[Information given]

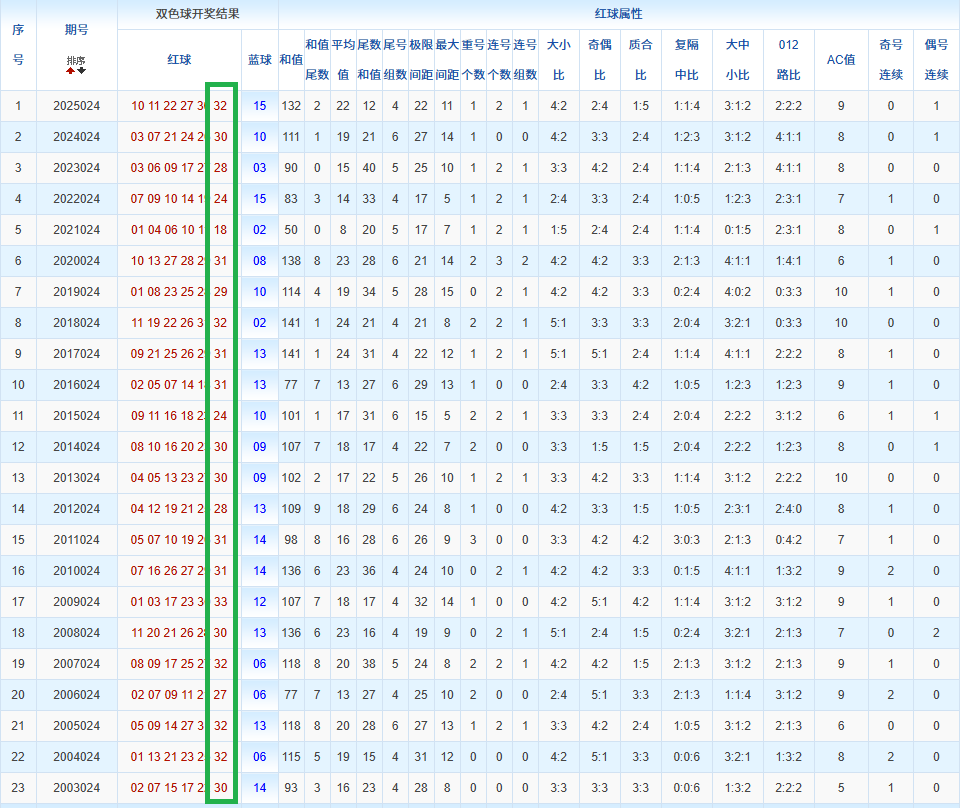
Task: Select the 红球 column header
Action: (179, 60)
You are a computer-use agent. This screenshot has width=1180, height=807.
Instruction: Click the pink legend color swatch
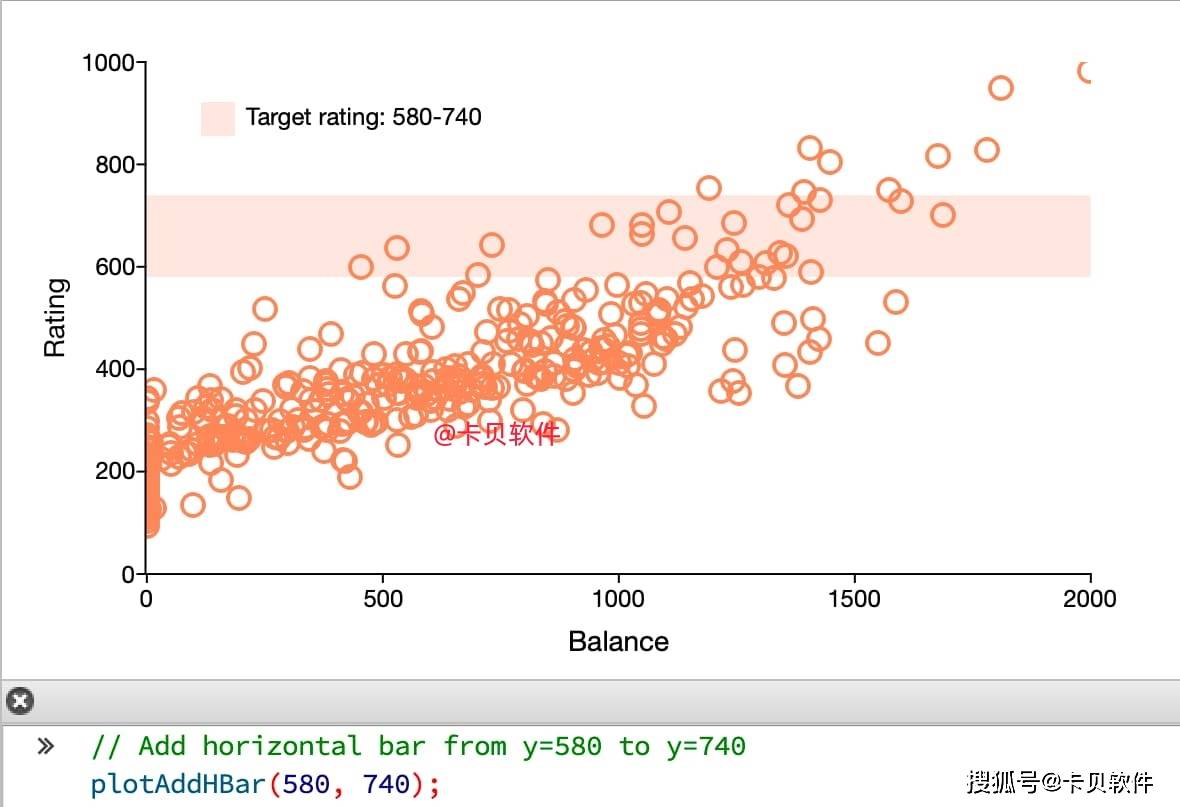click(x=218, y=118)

[/Information given]

» **Activity**
Starting at the line where "You are a computer-use" appears, restate every line through the end of the records above exactly, but omit the pictures.

» **Task output**
You are a computer-use agent. This screenshot has width=1180, height=807.
Instruction: Click the pink legend color swatch
click(x=218, y=118)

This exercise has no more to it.